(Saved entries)
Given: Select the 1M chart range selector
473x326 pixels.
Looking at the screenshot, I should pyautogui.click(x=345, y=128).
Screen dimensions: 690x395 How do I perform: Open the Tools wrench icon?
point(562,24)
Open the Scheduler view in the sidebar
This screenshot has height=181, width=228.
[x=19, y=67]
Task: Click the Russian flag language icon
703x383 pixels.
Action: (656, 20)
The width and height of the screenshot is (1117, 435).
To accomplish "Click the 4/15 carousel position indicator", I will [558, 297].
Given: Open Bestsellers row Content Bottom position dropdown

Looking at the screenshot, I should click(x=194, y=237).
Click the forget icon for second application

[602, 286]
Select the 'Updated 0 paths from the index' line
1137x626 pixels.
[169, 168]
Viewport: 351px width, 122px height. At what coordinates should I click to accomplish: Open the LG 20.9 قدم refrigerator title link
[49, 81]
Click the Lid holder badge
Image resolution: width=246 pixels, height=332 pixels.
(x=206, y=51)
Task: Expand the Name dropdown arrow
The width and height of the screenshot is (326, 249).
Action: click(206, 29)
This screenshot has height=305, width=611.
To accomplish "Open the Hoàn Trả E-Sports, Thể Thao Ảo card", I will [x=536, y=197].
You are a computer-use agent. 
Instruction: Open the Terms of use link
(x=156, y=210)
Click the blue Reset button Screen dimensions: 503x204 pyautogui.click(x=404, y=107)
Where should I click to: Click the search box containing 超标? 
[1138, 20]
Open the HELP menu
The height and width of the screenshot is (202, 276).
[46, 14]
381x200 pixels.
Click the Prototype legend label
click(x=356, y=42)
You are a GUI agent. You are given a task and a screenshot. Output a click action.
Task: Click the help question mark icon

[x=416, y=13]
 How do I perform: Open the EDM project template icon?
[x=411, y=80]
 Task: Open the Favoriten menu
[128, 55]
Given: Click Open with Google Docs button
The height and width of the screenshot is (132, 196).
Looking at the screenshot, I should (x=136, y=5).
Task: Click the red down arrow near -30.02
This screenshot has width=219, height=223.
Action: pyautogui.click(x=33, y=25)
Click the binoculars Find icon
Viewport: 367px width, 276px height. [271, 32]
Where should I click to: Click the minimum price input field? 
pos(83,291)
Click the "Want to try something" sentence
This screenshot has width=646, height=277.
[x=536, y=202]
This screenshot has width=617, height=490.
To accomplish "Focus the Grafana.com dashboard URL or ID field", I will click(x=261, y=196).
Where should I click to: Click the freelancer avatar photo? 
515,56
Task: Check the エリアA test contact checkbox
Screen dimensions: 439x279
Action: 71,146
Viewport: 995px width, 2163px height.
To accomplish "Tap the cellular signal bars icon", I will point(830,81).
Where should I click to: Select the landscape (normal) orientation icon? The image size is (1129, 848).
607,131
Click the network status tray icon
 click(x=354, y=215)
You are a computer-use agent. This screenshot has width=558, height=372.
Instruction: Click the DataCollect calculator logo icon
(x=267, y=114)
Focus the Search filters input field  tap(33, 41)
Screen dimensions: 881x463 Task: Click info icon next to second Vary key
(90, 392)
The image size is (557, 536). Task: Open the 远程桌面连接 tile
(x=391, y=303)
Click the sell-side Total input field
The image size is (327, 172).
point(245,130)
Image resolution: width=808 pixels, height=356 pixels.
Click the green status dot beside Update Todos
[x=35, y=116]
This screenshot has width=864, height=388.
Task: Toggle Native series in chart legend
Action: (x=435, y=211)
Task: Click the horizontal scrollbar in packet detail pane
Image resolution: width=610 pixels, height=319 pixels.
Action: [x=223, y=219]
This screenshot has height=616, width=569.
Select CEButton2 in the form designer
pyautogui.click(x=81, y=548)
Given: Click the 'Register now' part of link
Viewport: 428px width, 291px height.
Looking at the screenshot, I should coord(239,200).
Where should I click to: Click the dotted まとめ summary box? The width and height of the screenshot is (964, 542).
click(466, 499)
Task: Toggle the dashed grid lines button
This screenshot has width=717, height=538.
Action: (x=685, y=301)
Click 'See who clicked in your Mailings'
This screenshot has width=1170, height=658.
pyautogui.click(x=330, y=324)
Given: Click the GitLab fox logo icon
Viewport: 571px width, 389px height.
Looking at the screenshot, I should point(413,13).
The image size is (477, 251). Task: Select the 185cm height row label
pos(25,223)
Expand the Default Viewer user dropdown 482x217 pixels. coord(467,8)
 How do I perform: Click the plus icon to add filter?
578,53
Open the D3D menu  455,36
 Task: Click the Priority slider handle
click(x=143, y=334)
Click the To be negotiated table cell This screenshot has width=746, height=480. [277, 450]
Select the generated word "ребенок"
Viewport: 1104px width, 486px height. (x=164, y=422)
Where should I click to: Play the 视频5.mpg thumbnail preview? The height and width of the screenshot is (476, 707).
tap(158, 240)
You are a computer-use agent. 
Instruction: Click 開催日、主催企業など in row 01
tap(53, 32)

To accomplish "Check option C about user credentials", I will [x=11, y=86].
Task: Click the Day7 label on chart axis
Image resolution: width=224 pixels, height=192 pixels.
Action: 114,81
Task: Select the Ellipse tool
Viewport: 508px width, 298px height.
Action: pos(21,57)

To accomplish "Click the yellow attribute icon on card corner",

#### Work request
Every record must appear in the answer exactly as it appears above.

#### Response box
Given: Select the 1M chart range selector
473x326 pixels.
Looking at the screenshot, I should pyautogui.click(x=345, y=128).
Screen dimensions: 690x395 How do I perform: Open the Tools wrench icon?
point(562,24)
Open the Scheduler view in the sidebar
This screenshot has height=181, width=228.
[x=19, y=67]
Task: Click the Russian flag language icon
703x383 pixels.
Action: (656, 20)
The width and height of the screenshot is (1117, 435).
To accomplish "Click the 4/15 carousel position indicator", I will [558, 297].
Given: Open Bestsellers row Content Bottom position dropdown

Looking at the screenshot, I should click(x=194, y=237).
Click the forget icon for second application

[602, 286]
Select the 'Updated 0 paths from the index' line
1137x626 pixels.
[169, 168]
Viewport: 351px width, 122px height. At what coordinates should I click to accomplish: Open the LG 20.9 قدم refrigerator title link
[49, 81]
Click the Lid holder badge
Image resolution: width=246 pixels, height=332 pixels.
(x=206, y=51)
Task: Expand the Name dropdown arrow
The width and height of the screenshot is (326, 249).
Action: click(206, 29)
This screenshot has height=305, width=611.
To accomplish "Open the Hoàn Trả E-Sports, Thể Thao Ảo card", I will [x=536, y=197].
You are a computer-use agent. 
Instruction: Open the Terms of use link
(x=156, y=210)
Click the blue Reset button Screen dimensions: 503x204 pyautogui.click(x=404, y=107)
Where should I click to: Click the search box containing 超标? 
[1138, 20]
Open the HELP menu
The height and width of the screenshot is (202, 276).
[46, 14]
381x200 pixels.
Click the Prototype legend label
click(x=356, y=42)
You are a GUI agent. You are given a task and a screenshot. Output a click action.
Task: Click the help question mark icon

[x=416, y=13]
 How do I perform: Open the EDM project template icon?
[x=411, y=80]
 Task: Open the Favoriten menu
[128, 55]
Given: Click Open with Google Docs button
The height and width of the screenshot is (132, 196).
Looking at the screenshot, I should (x=136, y=5).
Task: Click the red down arrow near -30.02
This screenshot has width=219, height=223.
Action: pyautogui.click(x=33, y=25)
Click the binoculars Find icon
Viewport: 367px width, 276px height. [271, 32]
Where should I click to: Click the minimum price input field? 
pos(83,291)
Click the "Want to try something" sentence
This screenshot has width=646, height=277.
[x=536, y=202]
This screenshot has width=617, height=490.
To accomplish "Focus the Grafana.com dashboard URL or ID field", I will click(x=261, y=196).
Where should I click to: Click the freelancer avatar photo? 
515,56
Task: Check the エリアA test contact checkbox
Screen dimensions: 439x279
Action: 71,146
Viewport: 995px width, 2163px height.
To accomplish "Tap the cellular signal bars icon", I will point(830,81).
Where should I click to: Select the landscape (normal) orientation icon? The image size is (1129, 848).
607,131
Click the network status tray icon
 click(x=354, y=215)
You are a computer-use agent. This screenshot has width=558, height=372.
Instruction: Click the DataCollect calculator logo icon
(x=267, y=114)
Focus the Search filters input field  tap(33, 41)
Screen dimensions: 881x463 Task: Click info icon next to second Vary key
(90, 392)
The image size is (557, 536). Task: Open the 远程桌面连接 tile
(x=391, y=303)
Click the sell-side Total input field
The image size is (327, 172).
point(245,130)
Image resolution: width=808 pixels, height=356 pixels.
Click the green status dot beside Update Todos
[x=35, y=116]
This screenshot has width=864, height=388.
Task: Toggle Native series in chart legend
Action: (x=435, y=211)
Task: Click the horizontal scrollbar in packet detail pane
Image resolution: width=610 pixels, height=319 pixels.
Action: [x=223, y=219]
This screenshot has height=616, width=569.
Select CEButton2 in the form designer
pyautogui.click(x=81, y=548)
Given: Click the 'Register now' part of link
Viewport: 428px width, 291px height.
Looking at the screenshot, I should coord(239,200).
Where should I click to: Click the dotted まとめ summary box? The width and height of the screenshot is (964, 542).
click(466, 499)
Task: Toggle the dashed grid lines button
This screenshot has width=717, height=538.
Action: (x=685, y=301)
Click 'See who clicked in your Mailings'
This screenshot has width=1170, height=658.
pyautogui.click(x=330, y=324)
Given: Click the GitLab fox logo icon
Viewport: 571px width, 389px height.
Looking at the screenshot, I should point(413,13).
The image size is (477, 251). Task: Select the 185cm height row label
pos(25,223)
Expand the Default Viewer user dropdown 482x217 pixels. coord(467,8)
 How do I perform: Click the plus icon to add filter?
578,53
Open the D3D menu  455,36
 Task: Click the Priority slider handle
click(x=143, y=334)
Click the To be negotiated table cell This screenshot has width=746, height=480. [277, 450]
Select the generated word "ребенок"
Viewport: 1104px width, 486px height. (x=164, y=422)
Where should I click to: Play the 视频5.mpg thumbnail preview? The height and width of the screenshot is (476, 707).
tap(158, 240)
You are a computer-use agent. 
Instruction: Click 開催日、主催企業など in row 01
tap(53, 32)

To accomplish "Check option C about user credentials", I will [x=11, y=86].
Task: Click the Day7 label on chart axis
Image resolution: width=224 pixels, height=192 pixels.
Action: 114,81
Task: Select the Ellipse tool
Viewport: 508px width, 298px height.
Action: pos(21,57)

To accomplish "Click the yellow attribute icon on card corner",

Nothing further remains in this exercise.